--- Brief ---
An exact copy of the listing is what is needed here; write it out in full.

--- Input material ---

== == ==

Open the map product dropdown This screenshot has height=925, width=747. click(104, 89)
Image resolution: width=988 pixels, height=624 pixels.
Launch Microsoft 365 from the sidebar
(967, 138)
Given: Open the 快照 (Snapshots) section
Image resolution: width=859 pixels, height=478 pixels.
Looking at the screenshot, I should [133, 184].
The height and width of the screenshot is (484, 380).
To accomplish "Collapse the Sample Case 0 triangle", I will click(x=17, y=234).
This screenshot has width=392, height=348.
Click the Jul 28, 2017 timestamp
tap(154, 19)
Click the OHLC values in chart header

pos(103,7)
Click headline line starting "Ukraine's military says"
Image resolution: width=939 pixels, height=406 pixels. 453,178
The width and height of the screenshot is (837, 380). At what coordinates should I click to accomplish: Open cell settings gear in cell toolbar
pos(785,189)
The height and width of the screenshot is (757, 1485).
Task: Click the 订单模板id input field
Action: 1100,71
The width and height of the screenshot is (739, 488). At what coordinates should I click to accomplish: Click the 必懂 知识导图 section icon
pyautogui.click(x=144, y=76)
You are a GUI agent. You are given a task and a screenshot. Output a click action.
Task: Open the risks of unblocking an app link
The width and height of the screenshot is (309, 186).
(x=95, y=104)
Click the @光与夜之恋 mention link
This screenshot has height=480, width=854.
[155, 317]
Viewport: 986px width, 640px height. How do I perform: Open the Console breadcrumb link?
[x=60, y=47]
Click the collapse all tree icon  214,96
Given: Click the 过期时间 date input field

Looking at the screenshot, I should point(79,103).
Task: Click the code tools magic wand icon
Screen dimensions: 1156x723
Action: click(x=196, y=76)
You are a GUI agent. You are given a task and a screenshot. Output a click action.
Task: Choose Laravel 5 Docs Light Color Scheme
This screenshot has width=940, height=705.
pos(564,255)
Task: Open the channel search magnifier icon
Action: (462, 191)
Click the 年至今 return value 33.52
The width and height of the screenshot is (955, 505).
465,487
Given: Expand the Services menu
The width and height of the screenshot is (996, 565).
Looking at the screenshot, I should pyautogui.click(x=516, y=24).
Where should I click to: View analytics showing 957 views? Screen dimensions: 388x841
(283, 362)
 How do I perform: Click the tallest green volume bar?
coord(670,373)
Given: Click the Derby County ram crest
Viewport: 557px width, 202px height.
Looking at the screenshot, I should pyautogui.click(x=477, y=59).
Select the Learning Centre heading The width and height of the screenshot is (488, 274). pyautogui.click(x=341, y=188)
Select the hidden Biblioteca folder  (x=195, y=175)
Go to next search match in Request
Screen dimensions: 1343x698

== == ==

--- Final answer ---
Open the map product dropdown This screenshot has height=925, width=747. click(104, 89)
Image resolution: width=988 pixels, height=624 pixels.
Launch Microsoft 365 from the sidebar
(967, 138)
Given: Open the 快照 (Snapshots) section
Image resolution: width=859 pixels, height=478 pixels.
Looking at the screenshot, I should [133, 184].
The height and width of the screenshot is (484, 380).
To accomplish "Collapse the Sample Case 0 triangle", I will click(x=17, y=234).
This screenshot has width=392, height=348.
Click the Jul 28, 2017 timestamp
tap(154, 19)
Click the OHLC values in chart header

pos(103,7)
Click headline line starting "Ukraine's military says"
Image resolution: width=939 pixels, height=406 pixels. 453,178
The width and height of the screenshot is (837, 380). At what coordinates should I click to accomplish: Open cell settings gear in cell toolbar
pos(785,189)
The height and width of the screenshot is (757, 1485).
Task: Click the 订单模板id input field
Action: 1100,71
The width and height of the screenshot is (739, 488). At what coordinates should I click to accomplish: Click the 必懂 知识导图 section icon
pyautogui.click(x=144, y=76)
You are a GUI agent. You are given a task and a screenshot. Output a click action.
Task: Open the risks of unblocking an app link
The width and height of the screenshot is (309, 186).
(x=95, y=104)
Click the @光与夜之恋 mention link
This screenshot has height=480, width=854.
[155, 317]
Viewport: 986px width, 640px height. How do I perform: Open the Console breadcrumb link?
[x=60, y=47]
Click the collapse all tree icon  214,96
Given: Click the 过期时间 date input field

Looking at the screenshot, I should point(79,103).
Task: Click the code tools magic wand icon
Screen dimensions: 1156x723
Action: click(x=196, y=76)
You are a GUI agent. You are given a task and a screenshot. Output a click action.
Task: Choose Laravel 5 Docs Light Color Scheme
This screenshot has width=940, height=705.
pos(564,255)
Task: Open the channel search magnifier icon
Action: (462, 191)
Click the 年至今 return value 33.52
The width and height of the screenshot is (955, 505).
465,487
Given: Expand the Services menu
The width and height of the screenshot is (996, 565).
Looking at the screenshot, I should pyautogui.click(x=516, y=24).
Where should I click to: View analytics showing 957 views? Screen dimensions: 388x841
(283, 362)
 How do I perform: Click the tallest green volume bar?
coord(670,373)
Given: Click the Derby County ram crest
Viewport: 557px width, 202px height.
Looking at the screenshot, I should pyautogui.click(x=477, y=59).
Select the Learning Centre heading The width and height of the screenshot is (488, 274). pyautogui.click(x=341, y=188)
Select the hidden Biblioteca folder  (x=195, y=175)
Go to next search match in Request
Screen dimensions: 1343x698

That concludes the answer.